In a letter Hatice Civelek called for help from the Turkish authorities and public, saying: “I am asking for your help as a person who lost her children, father, job and health. My only source of support, my husband Enes Civelek, has been experiencing serious psychological problems. I want him to be treated. Please, hear my voice.”
The woman said her husband also has other health problems such as diabetes and high cholesterol, which have worsened in prison.
In February Enes Civelek was handed down a sentence of 25 years, six months on charges of membership in a terrorist organization and leading a terrorist organization. The sentences were the upper limit for the crimes and were increased by half.
The Turkish government accuses the Gülen movement of masterminding a failed coup attempt on July 15, 2016 and labels it a “terrorist organization,” although the movement strongly denies involvement in the coup attempt or any terrorist activity.
Civelek, a former Turkish language teacher, has been behind bars since June 2017. His wife, Hatice, a primary school teacher, was one of the thousands of teachers who were removed from their jobs by a government decree issued in September 2016 due to alleged Gülen links.

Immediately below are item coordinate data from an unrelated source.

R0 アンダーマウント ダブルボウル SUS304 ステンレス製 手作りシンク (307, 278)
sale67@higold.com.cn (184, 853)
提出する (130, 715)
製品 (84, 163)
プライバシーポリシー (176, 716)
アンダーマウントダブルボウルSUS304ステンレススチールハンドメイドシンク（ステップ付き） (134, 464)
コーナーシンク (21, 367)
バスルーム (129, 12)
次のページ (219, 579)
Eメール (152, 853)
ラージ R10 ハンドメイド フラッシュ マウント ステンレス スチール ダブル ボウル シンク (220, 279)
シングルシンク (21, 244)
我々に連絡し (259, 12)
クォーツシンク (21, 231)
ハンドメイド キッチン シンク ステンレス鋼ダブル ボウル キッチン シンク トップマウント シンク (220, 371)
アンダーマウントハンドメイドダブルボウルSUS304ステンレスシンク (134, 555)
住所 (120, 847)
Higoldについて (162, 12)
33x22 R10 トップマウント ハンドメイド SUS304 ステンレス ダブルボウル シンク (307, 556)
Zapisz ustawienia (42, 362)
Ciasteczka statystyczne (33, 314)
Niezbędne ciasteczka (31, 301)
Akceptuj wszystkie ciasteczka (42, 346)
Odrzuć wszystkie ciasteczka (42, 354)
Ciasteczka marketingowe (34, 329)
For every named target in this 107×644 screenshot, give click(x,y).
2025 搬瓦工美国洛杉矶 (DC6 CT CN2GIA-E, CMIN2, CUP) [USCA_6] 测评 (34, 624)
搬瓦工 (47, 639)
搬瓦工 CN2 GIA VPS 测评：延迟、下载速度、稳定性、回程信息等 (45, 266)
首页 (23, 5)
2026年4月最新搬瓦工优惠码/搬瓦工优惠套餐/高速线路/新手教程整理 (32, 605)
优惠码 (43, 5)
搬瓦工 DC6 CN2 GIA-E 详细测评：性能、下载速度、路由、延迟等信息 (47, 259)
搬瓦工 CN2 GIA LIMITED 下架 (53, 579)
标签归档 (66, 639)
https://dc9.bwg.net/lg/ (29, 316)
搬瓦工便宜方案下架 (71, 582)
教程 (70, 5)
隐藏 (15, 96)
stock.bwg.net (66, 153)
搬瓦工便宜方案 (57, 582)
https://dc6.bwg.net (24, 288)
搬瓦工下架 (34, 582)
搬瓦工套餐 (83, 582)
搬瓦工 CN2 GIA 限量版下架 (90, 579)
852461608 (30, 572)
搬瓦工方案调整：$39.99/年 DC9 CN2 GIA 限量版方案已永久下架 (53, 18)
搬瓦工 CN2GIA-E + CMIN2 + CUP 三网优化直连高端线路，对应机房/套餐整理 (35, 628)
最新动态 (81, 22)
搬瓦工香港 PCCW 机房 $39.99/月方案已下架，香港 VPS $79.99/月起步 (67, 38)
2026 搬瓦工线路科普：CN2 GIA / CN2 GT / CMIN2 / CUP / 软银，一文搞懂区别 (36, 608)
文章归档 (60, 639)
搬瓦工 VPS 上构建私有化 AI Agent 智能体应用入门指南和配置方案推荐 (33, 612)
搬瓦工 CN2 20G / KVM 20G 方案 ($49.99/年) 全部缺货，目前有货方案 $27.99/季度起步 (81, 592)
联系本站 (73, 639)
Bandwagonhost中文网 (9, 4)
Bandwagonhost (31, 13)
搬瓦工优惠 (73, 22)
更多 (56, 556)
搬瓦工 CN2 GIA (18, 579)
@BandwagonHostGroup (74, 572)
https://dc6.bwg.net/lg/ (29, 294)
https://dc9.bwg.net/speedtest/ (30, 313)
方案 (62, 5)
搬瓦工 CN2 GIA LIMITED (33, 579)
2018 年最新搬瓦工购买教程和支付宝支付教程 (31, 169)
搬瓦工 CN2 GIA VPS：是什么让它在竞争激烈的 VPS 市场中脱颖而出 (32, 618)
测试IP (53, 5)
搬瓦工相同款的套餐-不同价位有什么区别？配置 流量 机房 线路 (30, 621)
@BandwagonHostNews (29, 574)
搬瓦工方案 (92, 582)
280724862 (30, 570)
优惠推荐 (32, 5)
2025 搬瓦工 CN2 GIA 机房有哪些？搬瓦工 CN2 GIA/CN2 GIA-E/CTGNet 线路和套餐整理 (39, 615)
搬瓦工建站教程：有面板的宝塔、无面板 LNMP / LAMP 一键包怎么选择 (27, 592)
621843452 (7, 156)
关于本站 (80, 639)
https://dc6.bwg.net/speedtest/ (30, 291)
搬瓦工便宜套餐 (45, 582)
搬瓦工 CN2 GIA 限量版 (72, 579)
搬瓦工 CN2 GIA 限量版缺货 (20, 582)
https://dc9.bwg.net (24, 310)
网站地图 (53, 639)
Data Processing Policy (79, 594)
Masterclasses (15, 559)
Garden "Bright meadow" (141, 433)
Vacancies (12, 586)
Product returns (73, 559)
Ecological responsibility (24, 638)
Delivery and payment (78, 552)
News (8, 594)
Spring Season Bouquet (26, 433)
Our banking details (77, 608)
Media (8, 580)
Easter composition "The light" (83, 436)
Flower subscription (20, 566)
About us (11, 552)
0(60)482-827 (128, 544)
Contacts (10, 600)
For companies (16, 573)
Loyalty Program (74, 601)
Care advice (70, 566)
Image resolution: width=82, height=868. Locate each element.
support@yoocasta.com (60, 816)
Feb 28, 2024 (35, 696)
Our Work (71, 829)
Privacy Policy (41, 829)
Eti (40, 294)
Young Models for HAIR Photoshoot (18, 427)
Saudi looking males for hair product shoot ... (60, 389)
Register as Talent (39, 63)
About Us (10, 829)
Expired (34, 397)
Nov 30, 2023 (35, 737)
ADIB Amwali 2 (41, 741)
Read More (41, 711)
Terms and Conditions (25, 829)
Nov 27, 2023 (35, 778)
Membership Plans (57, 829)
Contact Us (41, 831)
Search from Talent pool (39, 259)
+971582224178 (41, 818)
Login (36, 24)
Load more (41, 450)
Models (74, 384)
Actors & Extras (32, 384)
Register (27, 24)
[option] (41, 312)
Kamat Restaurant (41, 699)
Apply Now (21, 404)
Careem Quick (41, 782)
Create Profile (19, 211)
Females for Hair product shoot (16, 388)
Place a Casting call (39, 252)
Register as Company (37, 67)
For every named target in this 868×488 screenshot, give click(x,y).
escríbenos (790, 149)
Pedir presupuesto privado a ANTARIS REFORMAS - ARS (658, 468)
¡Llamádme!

In similar trials, courts handed down sentences to the defendants either on charges of membership in a terrorist organization or leading a terrorist organization. In Civelek’s case, the court sentenced him on both charges.
The charges against Civelek stem from the time he served as an administrator of a Gülen-linked dormitory in Ankara’s Beypazarı district 13 years ago.
US-based Turkish-Islamic cleric Fethullah Gülen, who inspired the movement, strongly denied having any role in the failed coup and called for an international investigation into it, but Turkish President Recep Tayyip Erdoğan — calling the coup attempt “a gift from God” — and the government initiated a widespread purge aimed at cleansing sympathizers of the movement from within state institutions, dehumanizing its popular figures and putting them in custody.
Following the coup attempt, more than 150,000 people were removed from state jobs while in excess of 30,000 others were jailed and some 600,000 people have been investigated on allegations of terrorism due to alleged Gülen links.